検索方法:周産期試験のオックスフォード・データベース,MEDLINE(MESH term; mechanical ventilation, triggered ventilation: newborn infant),以前のレビュー,要約,学会の抄録,英語の雑誌のハンドサーチ,連絡をとった専門家の情報,を調査した.
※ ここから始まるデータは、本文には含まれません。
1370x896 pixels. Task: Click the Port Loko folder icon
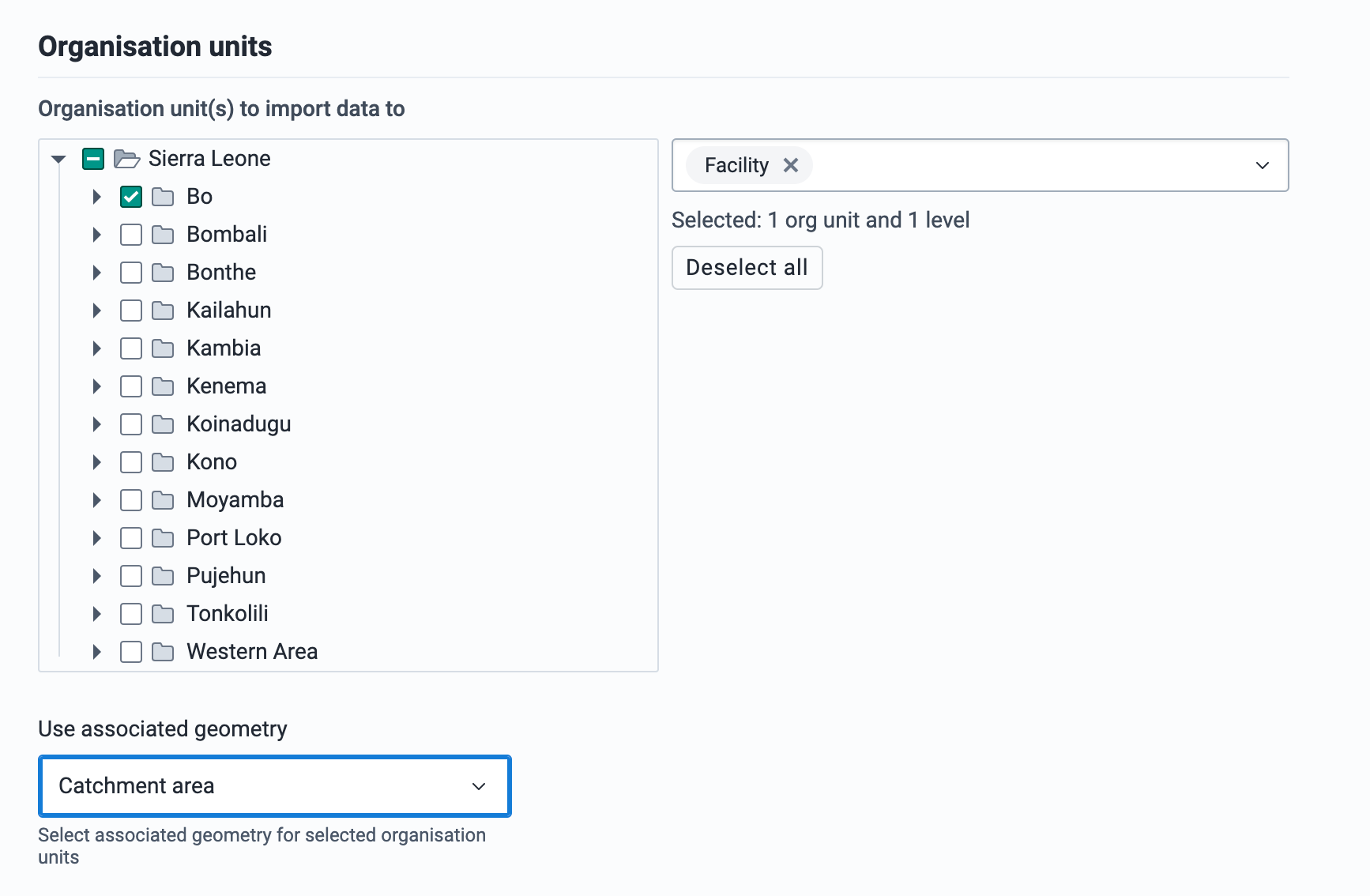pyautogui.click(x=163, y=538)
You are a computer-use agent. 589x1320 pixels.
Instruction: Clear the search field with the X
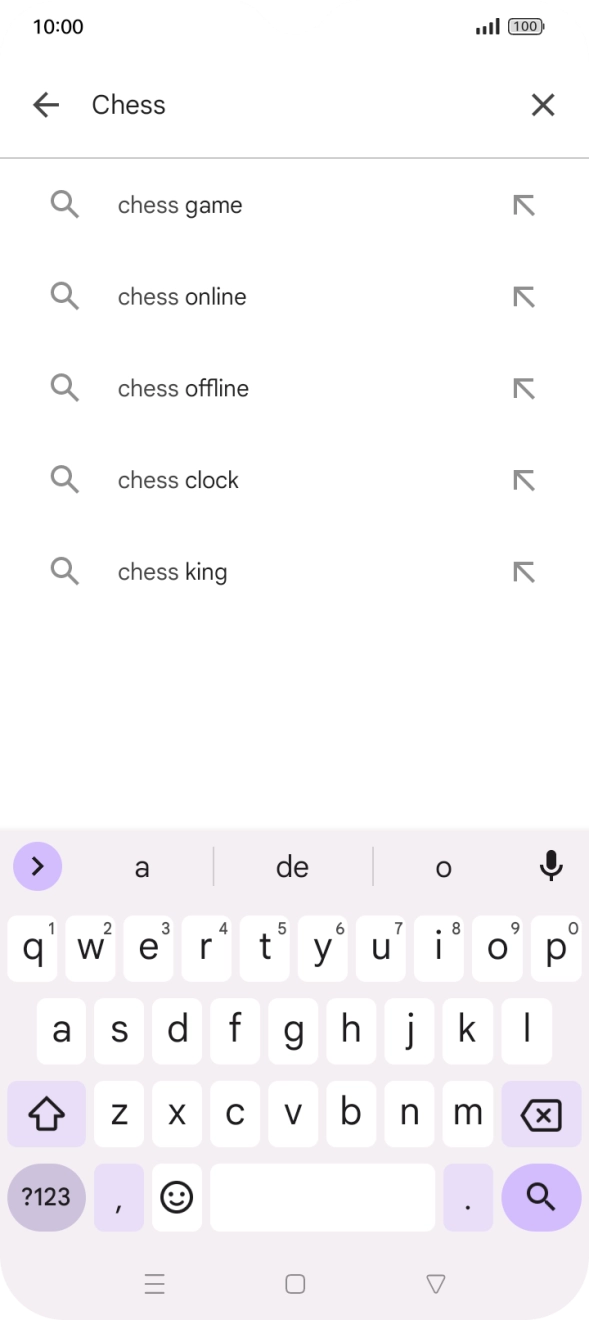pyautogui.click(x=543, y=104)
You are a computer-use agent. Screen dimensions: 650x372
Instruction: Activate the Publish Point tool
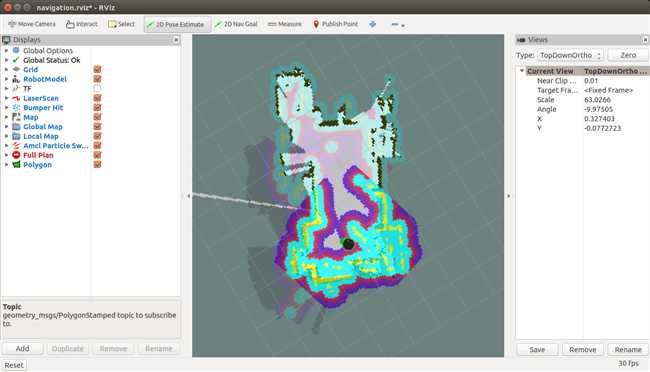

選択基準:新生児において,高頻度陽圧呼吸(HFPPV)またはトリガー換気として行われる同期式人工換気(PTV/SIMV)を通常の人工換気(CMV)と比較したランダム化または準ランダム化臨床試験.新生児において違うトリガー換気(PTVとSIMV)の方法を比較したランダム化試験.

データ収集と解析:死亡率,エアリーク(気胸または間質性肺気腫(PIE)),重症の脳内出血(grade3とgrade4),慢性肺疾患(28日を越えて酸素が必要),人工換気離脱/人工換気の期間を含む臨床結果についてのデータ.

データは3群に細別された: (i)HFPPV対CMV; (ii)PTV/SIMV対CMV; (iii)PTV対SIMV

コクラン新生児レビューグループの基準に従って,データの解析がなされた.

主な結果:CMVと比較してHFPPVはエアリークの危険が減少することと関連することが,メタ・アナリシスにて示された(典型的相対危険度0.68, 95%CI 0.55, 0.68).CMVと比べてPTV/SIMVは人工換気の期間が短くなることと関連した(重み付け平均差-45.2時間,95%CI -78.3, -12.1).SIMVと比較してPTVは,人工換気離脱の時間が短い傾向にあった(重み付け平均差42.4時間,95%CI-9.6, 94.4-).他の結果に関して,HFPPVとトリガー人工換気の不利益はみられなかった.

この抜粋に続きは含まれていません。